Instruction: Please write out everything from the line containing "Task: Open Global" down to the end of the records, and nothing else, requests included. Scale every coordinate in the answers by 2.5 and round to whole numbers, halves up, and leave the pictures out.

Exercise data:
▼

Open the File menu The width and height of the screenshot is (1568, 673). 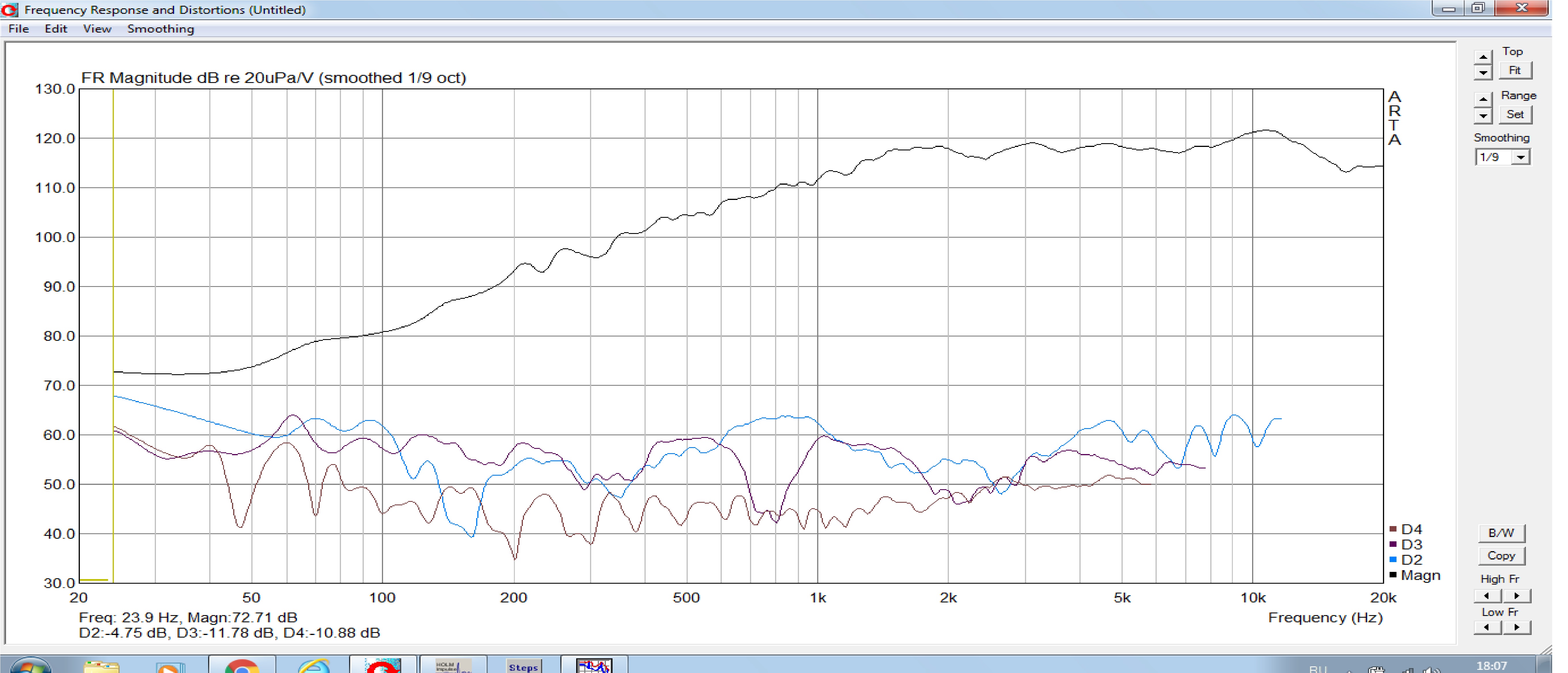[18, 29]
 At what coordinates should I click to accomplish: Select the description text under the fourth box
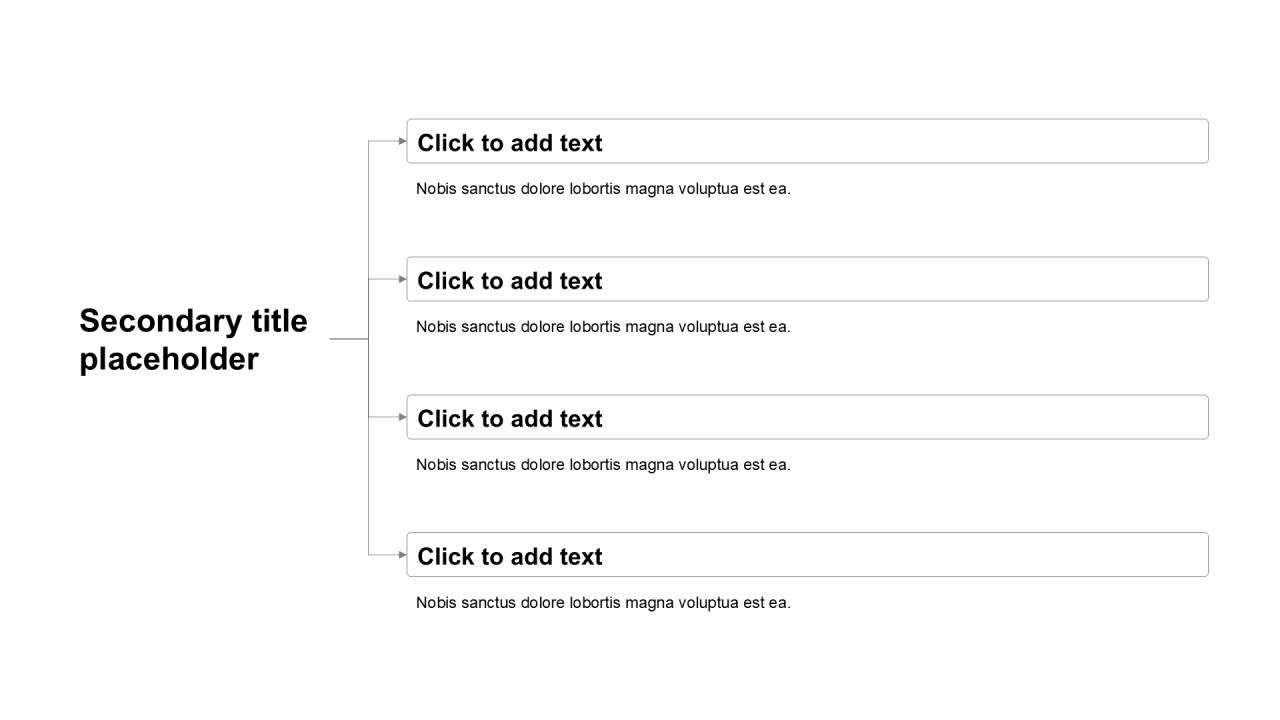pyautogui.click(x=603, y=603)
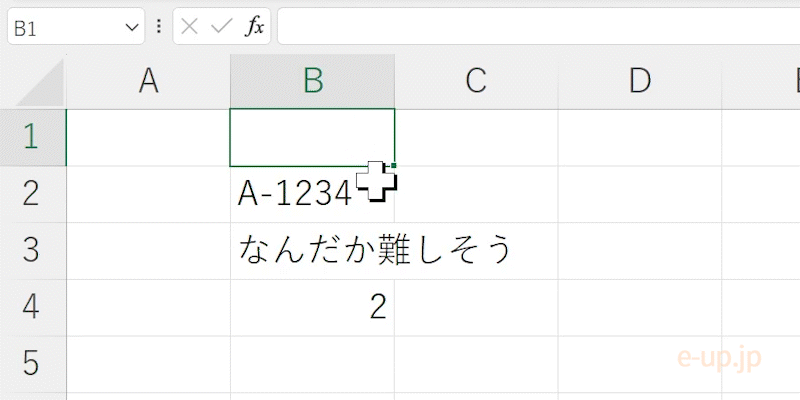Image resolution: width=800 pixels, height=400 pixels.
Task: Select column C header
Action: (476, 82)
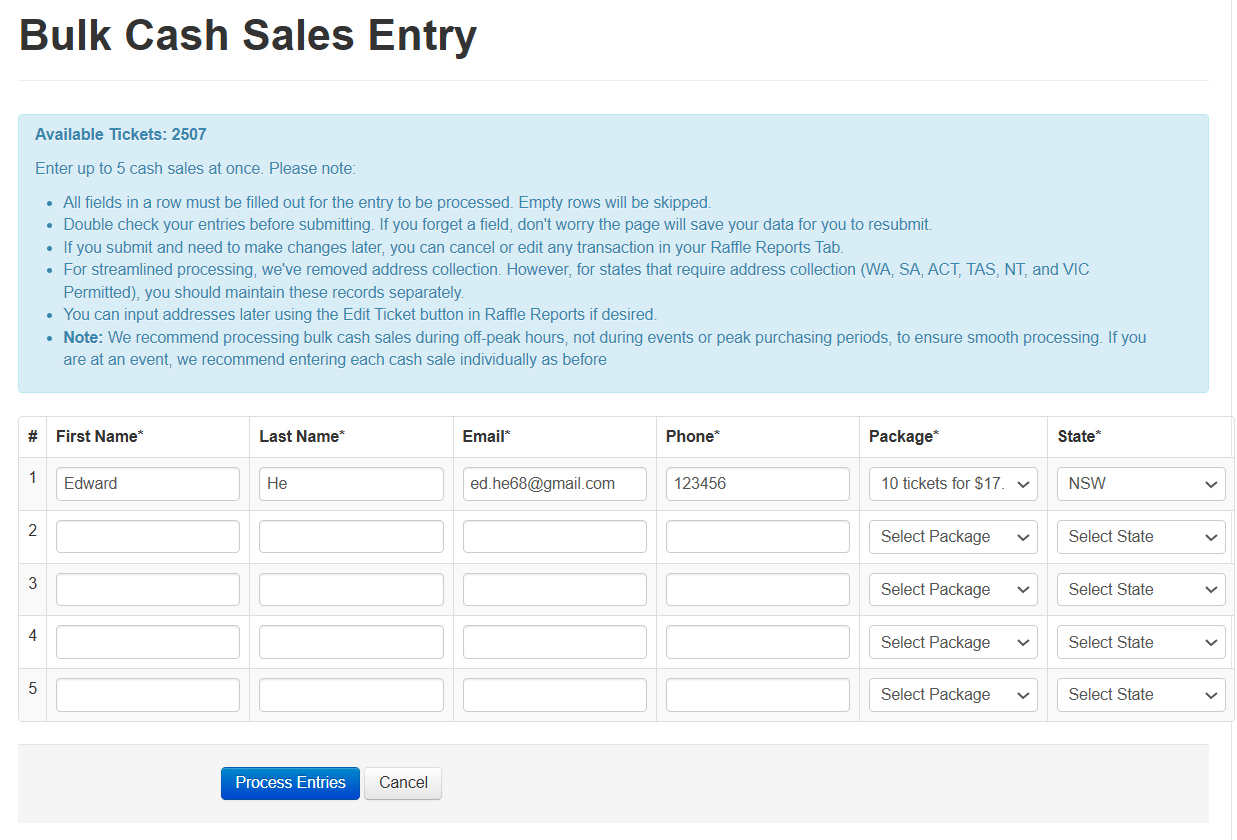Click the Cancel button
This screenshot has height=840, width=1237.
click(402, 783)
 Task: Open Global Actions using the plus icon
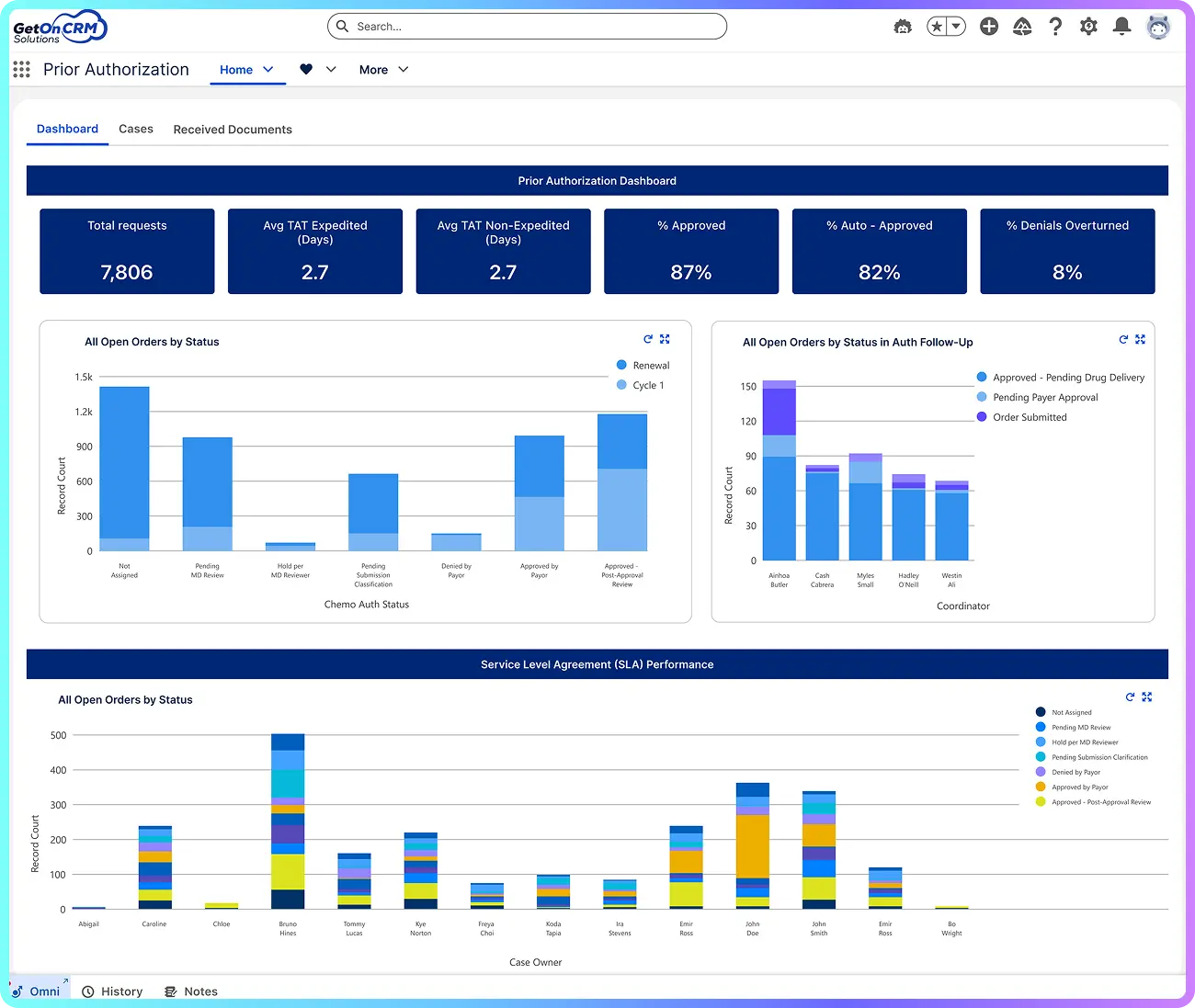pos(989,27)
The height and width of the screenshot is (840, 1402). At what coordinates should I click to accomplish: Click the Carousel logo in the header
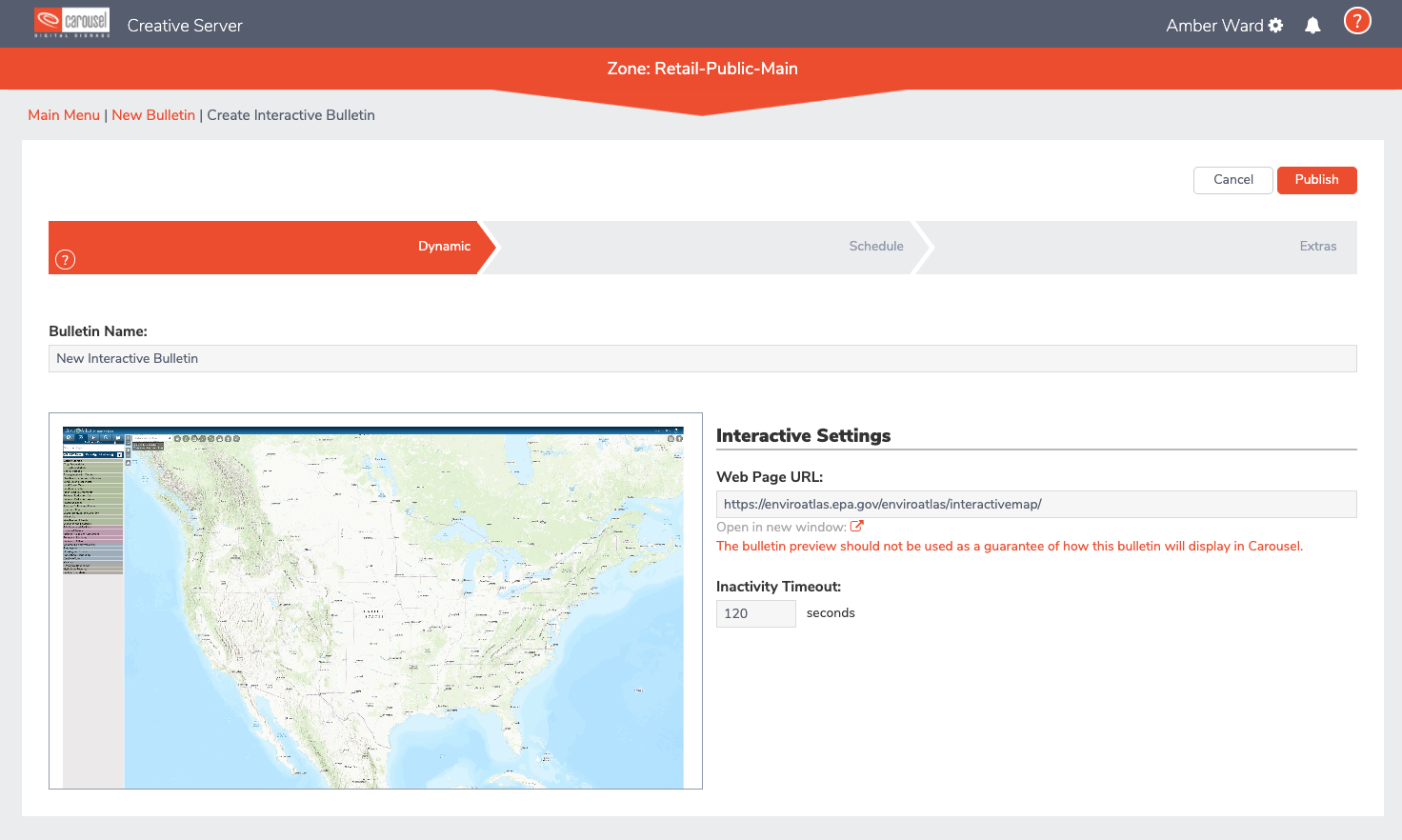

▲

Result below:
 Task: Open Global Actions using the plus icon
pos(2473,68)
The height and width of the screenshot is (840, 1402). At what coordinates should I click to accomplish: Click the Carousel logo in the header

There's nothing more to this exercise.